聚乳酸-羟基乙酸嵌段共聚物(PLGA)是一种可降解型生物高分子聚合物,由于载体本身及其降解产物具有良好的生物相容性,已被美国食品药品监督管理局(FDA)批准可应用于人体。以PLGA为载体材料制备的大分子类药物纳米粒及微球等制剂有效地将药物包封于聚合物基质中,从而保护药物免遭体内蛋白酶水解。此外,随着PLGA骨架材料的缓慢降解,药物逐渐释放,给药周期从一天数次延长至数周乃至数月一次,大大提高了患者用药的依从性。迄今为止,已上市的大分子类药物的长效制剂绝大多数为PLGA载多肽类药物微球。例如最早上市的醋酸亮丙瑞林微球(Lupron® Depot),以及后期上市的醋酸奥曲肽(Sandostatin® LAR Depot),艾塞那肽(Bydureon®),戈舍瑞林(Zoladex®)微球等等。药物释放速率和载体降解快慢由聚合物单体乳酸和羟基乙酸的比例及分子量控制。

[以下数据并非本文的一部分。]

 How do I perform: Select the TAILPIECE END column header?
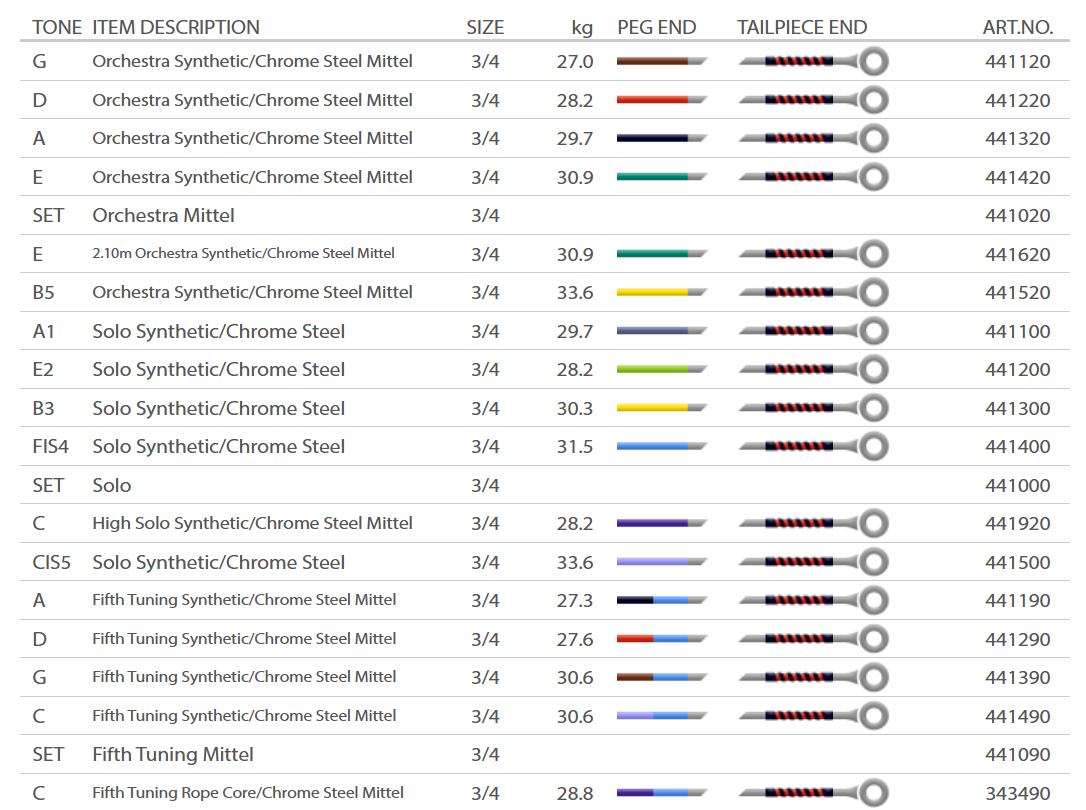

复乳化溶剂挥发法由于其制备工艺简单、生产成本低、重现性好、产量大等特点成为目前工业化生产中应用最广泛的微球制备方法。针对多肽类药物微球采用的是水/油/水型乳化法(W1/O/W2),这主要是由药物和载体自身的性质决定的。载体PLGA为疏水性材料,需单独溶解在有机溶剂中。多肽类药物为高水溶性物质,为了使之均匀地分散到PLGA基质中,药物需呈溶解状态,因而将其溶解在少量体积的水溶液中。随后通过高速均质搅拌,使含药的内水相溶液均匀地分散到油相溶液中。最后将初乳分散到大体积外水相溶液中,待有机溶剂挥发后形成微球。然而正是由于多肽类药物高水溶性特性,其溶解在内水相中将导致内水相溶液渗透压显著升高,内外水相产生的渗透压梯度将会加速内水相乳滴对外水相中水分的摄取,即外水相中的水趋于逆渗透压梯度进入内水相。同时,内水相中的药物溶液也趋于顺渗透梯度扩散(逃逸)到外水相中,造成药物损失、包封率低下。随着有机溶剂挥发,含药乳滴逐渐固化成球,这些内外水相的传质通道(外水相中的水逆渗透压梯度进入内水相,内水相中的药物顺渗透压梯度扩散至外水相的通道)以及有机相挥发产生的溶剂挥发通道留在微球中形成了相互连结的孔道。在释放实验的初期,当微球接触到释放介质后,微球孔道里的药物将会迅速释放造成突释现象。高孔隙率是导致初始时期高突释量的原因。由于该突释现象往往出现在给药的第一天,因此称之为初始突释。尽管PLGA微球在多肽类药物递送方面取得了巨大的成功,但如何改善亲水性多肽类药物的低包封、减少初始时期药物的高突释问题一直以来是限制PLGA载多肽类药物微球进一步发展的两大技术壁垒。低包封意味着微球制备的过程中损失了大部分药物,这大大增加了生产成本。微球在给药初期的药物突释现象造成局部药物浓度过高甚至超越治疗窗,严重时将会造成强烈的临床毒性作用和免疫原反应。此外,初始时期药物的大量释放也会导致微球中药物储备不足、后期药物释放乏力而达不到治疗效果等现象。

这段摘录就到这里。